RainOil has completed its acquisition of 63.6% of the shares of Eterna Plc though its investment arms, Preline Ltd (60.9%) and Norsworthy Investments (2.6%). The Sale and Purchase Agreement (SPA) was executed on August 25th, 2021. The transaction had been reported in Hawilti’s Q3 M&A Watch, available within the Hawilti+ research terminal. The acquisition of Eterna will further consolidate RainOil’s market presence in Nigeria. Over the past two years, the Nigerian company has been investing heavily into its asset base which currently include three ultra-modern petroleum product storage deports in Delta, Cross River and Lagos, a 8,000 metric tonnes LPG storage facility in Lagos, over 100 retail outlets and a fleet of over 140 petroleum product tank trucks. The Nigerian downstream sector is going through significant consolidation as players seek to expand their reach and network to benefit from economies of scale in a market where PMS remains heavily subsidised and regulated. In January this year, Ardova Plc announced it was acquiring Enyo Retail & Supply, a private oil marketer with 95 retail stations in Nigeria.

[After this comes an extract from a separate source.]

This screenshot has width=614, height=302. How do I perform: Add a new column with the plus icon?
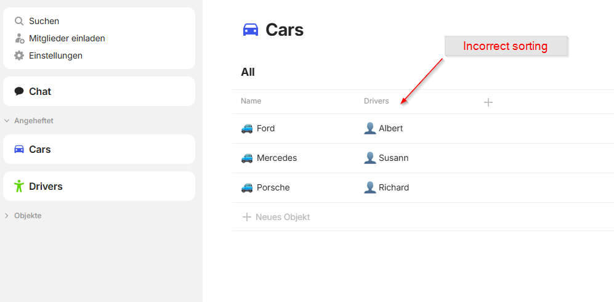point(488,102)
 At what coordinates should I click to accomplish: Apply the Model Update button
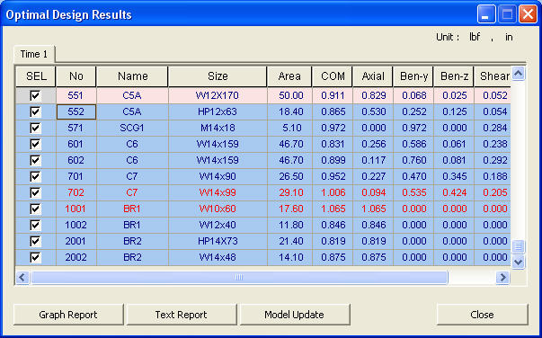pos(294,315)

Tanzania issues special mining license for world’s largest unexploited nickel deposits

Following the signing of the Framework Agreement last January, the Government of Tanzania has now issued a special mining licence (SML) for a period of over 30 years for the Kabanga Nickel project, covering the full life of the project. The Kabanga Nickel Project holds the world’s largest development-ready nickel sulphide deposit and will produce Class 1 battery grade nickel, cobalt and copper. Its cradle-to-gate operation will notably rely on the hydromet technology, which is more cost efficient than smelting but can also reduce the carbon footprint and environmental impact of operations. Based on approximately 600 km of drilling, Kabanga’s previous owners, Barrick Gold Corporation and Glencore, had published a 2014 Resource Estimate (Measured, Indicated and Inferred) of 58 million tonnes of ore at an average in-situ nickel grade of 2.62%. Mineralisation of the resource is greater than 95% massive sulphide. In order the develop the project, Kabanga Nickel and the Government of Tanzania had signed last January a Framework Agreement establishing the Tembo Nickel Corporation. The operating company is now the one in charge of mining, processing and refining the Class 1 nickel with cobalt and copper co-products. Tembo is owned at 84% by Kabanga Nickel with the remaining 16% held by the Government of Tanzania. By accelerating the development of the project, Kabanga Nickel will be increasing the supply of crucial minerals in the development and manufacture of batteries used in electric vehicles. On the back of growing demand for EV batteries, global supply of nickel is forecast to grow from 2.25 million tonnes in 2020 to 5 million tonnes by 2040, according to Roskill.